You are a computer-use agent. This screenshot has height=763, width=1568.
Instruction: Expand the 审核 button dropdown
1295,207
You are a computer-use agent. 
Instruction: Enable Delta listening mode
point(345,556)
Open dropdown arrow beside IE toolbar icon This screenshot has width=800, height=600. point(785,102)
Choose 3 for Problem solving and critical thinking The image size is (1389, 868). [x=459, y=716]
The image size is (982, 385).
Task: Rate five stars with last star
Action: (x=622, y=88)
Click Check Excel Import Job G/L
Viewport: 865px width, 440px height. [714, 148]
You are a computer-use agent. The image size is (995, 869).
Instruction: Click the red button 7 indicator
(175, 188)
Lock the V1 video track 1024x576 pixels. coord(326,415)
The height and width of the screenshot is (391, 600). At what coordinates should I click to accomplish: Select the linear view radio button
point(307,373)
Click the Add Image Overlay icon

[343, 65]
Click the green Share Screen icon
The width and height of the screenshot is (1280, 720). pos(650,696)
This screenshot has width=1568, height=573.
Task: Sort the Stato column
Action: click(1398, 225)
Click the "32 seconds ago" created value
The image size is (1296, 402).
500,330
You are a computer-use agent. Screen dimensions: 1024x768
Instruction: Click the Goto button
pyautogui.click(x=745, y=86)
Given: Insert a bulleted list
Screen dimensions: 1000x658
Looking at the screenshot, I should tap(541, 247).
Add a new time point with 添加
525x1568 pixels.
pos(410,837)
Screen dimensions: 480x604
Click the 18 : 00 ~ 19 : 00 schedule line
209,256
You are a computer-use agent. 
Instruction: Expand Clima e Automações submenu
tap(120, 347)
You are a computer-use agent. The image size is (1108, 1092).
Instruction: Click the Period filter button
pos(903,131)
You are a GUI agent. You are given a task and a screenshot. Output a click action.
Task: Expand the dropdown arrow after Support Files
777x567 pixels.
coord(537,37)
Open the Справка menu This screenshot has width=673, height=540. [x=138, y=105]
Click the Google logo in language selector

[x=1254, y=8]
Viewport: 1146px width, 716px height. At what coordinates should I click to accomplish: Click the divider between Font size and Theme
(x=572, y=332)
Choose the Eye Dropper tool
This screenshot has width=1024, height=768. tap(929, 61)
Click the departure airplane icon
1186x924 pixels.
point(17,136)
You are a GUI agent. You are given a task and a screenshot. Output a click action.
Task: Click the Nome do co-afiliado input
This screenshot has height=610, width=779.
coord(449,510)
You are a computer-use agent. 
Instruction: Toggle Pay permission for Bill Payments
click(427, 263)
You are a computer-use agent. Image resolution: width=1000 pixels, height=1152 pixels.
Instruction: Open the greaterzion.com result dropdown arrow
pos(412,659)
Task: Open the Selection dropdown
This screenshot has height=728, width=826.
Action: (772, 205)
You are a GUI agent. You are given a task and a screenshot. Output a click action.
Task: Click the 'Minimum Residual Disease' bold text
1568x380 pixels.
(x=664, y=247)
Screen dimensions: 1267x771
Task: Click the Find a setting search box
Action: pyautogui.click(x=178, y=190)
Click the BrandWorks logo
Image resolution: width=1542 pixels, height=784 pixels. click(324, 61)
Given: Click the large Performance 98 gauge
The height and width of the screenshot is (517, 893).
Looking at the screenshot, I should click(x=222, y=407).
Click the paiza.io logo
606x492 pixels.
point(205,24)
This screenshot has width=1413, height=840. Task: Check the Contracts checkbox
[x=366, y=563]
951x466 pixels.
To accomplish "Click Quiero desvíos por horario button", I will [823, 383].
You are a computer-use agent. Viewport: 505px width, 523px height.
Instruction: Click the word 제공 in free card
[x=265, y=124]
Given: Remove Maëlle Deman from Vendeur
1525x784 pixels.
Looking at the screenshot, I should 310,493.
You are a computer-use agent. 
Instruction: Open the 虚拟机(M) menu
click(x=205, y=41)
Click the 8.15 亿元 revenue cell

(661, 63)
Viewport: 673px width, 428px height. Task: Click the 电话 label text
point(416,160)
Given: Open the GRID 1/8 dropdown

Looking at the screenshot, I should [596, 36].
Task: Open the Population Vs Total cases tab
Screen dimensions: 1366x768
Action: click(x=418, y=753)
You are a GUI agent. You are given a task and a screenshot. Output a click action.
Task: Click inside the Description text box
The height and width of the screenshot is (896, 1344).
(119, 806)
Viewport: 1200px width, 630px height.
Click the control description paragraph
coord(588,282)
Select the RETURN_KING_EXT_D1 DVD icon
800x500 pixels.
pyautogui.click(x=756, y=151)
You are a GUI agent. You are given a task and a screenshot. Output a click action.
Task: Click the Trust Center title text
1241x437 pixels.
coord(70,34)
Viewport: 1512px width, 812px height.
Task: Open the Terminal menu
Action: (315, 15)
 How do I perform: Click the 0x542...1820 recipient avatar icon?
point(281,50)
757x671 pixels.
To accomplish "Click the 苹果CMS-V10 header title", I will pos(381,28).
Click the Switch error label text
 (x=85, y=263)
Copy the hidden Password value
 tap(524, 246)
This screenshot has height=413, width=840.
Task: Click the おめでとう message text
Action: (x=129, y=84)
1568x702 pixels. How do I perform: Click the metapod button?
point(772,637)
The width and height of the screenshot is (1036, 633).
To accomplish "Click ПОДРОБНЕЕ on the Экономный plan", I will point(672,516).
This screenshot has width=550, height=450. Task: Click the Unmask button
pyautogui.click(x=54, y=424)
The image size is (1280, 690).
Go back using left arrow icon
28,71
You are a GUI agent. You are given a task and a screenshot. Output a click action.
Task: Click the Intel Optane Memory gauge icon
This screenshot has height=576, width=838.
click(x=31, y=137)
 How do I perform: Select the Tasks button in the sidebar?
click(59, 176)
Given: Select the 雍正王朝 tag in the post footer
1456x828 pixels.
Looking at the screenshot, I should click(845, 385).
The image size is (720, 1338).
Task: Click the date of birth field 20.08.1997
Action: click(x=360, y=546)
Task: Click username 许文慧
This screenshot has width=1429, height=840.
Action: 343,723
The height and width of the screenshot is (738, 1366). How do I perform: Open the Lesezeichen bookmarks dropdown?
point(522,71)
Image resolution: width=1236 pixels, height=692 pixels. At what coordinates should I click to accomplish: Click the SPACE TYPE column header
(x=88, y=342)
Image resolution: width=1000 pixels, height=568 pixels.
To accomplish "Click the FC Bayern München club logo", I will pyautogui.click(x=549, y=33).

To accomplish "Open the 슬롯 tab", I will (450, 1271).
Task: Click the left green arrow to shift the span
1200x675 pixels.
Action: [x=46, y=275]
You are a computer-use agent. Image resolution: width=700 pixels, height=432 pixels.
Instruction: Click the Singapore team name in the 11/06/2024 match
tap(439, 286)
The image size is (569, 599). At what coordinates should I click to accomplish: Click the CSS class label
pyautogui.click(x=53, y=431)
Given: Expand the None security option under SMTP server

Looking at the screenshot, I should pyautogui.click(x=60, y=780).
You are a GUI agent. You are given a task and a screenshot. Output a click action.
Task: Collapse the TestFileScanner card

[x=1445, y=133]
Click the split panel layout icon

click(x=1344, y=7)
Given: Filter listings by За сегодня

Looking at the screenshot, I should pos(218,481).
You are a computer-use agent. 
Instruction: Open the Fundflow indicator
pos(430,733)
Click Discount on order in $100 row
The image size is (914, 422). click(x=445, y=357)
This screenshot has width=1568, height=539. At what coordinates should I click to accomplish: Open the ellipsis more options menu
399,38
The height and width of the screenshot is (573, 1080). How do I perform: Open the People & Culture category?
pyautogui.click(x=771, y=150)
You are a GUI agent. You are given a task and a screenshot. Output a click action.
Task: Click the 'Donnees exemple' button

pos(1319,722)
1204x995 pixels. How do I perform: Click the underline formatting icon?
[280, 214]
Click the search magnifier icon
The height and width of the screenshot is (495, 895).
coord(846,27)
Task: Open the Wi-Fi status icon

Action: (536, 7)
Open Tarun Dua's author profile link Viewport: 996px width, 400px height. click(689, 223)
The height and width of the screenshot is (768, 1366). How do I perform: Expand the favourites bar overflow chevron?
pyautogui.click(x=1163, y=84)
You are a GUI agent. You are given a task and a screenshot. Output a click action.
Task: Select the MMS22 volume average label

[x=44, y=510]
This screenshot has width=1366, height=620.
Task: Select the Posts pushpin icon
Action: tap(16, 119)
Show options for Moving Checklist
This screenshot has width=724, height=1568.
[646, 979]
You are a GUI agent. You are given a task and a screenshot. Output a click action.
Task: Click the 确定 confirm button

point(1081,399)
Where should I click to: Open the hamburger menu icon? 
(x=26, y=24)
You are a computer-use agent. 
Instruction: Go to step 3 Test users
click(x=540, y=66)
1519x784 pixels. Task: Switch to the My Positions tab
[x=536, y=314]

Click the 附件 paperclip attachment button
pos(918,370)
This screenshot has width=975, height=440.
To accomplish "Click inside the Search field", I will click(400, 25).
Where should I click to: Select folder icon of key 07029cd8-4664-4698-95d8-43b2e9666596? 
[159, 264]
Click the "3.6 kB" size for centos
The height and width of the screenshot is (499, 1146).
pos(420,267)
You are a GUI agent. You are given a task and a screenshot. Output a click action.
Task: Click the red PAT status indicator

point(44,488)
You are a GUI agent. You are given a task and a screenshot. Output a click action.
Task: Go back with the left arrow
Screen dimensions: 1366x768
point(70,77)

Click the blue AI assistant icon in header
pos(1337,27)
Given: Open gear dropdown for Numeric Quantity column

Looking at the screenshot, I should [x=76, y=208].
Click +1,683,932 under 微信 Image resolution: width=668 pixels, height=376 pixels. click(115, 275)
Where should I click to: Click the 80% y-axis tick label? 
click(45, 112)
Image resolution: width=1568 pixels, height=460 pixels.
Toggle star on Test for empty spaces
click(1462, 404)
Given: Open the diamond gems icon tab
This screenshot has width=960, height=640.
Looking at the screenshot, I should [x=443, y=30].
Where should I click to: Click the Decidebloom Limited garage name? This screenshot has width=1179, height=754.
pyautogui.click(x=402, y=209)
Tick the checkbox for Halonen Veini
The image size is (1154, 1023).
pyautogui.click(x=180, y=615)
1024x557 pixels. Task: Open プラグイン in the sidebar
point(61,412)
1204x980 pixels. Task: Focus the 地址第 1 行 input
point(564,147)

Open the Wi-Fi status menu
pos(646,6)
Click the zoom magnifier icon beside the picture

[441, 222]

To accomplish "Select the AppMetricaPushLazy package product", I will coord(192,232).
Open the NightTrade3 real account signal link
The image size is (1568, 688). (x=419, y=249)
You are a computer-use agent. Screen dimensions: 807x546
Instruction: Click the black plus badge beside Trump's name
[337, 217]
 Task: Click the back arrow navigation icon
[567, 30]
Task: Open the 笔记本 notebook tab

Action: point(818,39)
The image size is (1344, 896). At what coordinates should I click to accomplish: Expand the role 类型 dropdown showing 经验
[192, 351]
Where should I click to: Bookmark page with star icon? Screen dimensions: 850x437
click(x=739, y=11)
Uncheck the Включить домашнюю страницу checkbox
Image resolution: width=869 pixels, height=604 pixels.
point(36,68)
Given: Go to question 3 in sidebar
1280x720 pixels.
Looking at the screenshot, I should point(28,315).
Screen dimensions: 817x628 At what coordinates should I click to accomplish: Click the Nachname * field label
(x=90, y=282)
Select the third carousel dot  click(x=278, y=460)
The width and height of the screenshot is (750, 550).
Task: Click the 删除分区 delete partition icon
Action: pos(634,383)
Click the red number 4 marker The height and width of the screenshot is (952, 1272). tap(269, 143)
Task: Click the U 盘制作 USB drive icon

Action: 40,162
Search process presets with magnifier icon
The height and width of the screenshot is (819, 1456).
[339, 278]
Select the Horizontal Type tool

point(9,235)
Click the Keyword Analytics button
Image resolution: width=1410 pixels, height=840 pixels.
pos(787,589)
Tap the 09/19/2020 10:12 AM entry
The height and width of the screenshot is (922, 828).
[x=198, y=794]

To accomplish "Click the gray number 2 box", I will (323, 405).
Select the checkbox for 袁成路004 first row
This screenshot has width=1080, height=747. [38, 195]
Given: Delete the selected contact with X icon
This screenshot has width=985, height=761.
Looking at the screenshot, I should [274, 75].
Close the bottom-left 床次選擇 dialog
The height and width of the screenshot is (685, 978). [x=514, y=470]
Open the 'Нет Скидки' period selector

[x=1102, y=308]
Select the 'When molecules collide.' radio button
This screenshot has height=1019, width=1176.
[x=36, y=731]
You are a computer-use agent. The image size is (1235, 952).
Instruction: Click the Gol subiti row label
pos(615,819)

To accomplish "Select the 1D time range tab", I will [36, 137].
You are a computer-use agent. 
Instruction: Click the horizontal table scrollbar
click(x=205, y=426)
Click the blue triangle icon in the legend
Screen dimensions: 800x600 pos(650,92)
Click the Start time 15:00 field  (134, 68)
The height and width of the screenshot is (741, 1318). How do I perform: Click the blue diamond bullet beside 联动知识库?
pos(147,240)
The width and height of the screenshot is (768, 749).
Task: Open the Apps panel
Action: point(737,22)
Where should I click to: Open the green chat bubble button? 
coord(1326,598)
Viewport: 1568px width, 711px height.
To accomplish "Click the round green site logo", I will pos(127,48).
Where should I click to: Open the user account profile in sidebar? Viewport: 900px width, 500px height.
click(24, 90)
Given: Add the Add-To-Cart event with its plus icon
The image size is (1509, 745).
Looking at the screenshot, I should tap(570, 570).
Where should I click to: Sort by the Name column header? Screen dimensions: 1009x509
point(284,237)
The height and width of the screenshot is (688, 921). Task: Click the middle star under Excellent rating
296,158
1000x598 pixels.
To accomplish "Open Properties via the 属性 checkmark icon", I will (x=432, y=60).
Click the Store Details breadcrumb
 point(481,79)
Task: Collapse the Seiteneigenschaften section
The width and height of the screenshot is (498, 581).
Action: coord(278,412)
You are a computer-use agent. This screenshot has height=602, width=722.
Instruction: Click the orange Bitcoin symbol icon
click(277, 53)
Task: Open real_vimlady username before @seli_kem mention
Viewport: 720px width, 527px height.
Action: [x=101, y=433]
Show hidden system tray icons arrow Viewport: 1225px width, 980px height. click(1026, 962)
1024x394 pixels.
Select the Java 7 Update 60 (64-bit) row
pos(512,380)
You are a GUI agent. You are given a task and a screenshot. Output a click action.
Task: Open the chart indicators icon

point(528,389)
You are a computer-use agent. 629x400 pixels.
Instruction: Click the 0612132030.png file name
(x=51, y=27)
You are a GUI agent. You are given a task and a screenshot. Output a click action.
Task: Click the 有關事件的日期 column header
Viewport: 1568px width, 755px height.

☆ ☆ ☆

▶ _Task to carry out_:
Since only the total is wanted, work out how many lines of the data above contain "inside" and state it alone.

▶ _Result of this exercise_:
2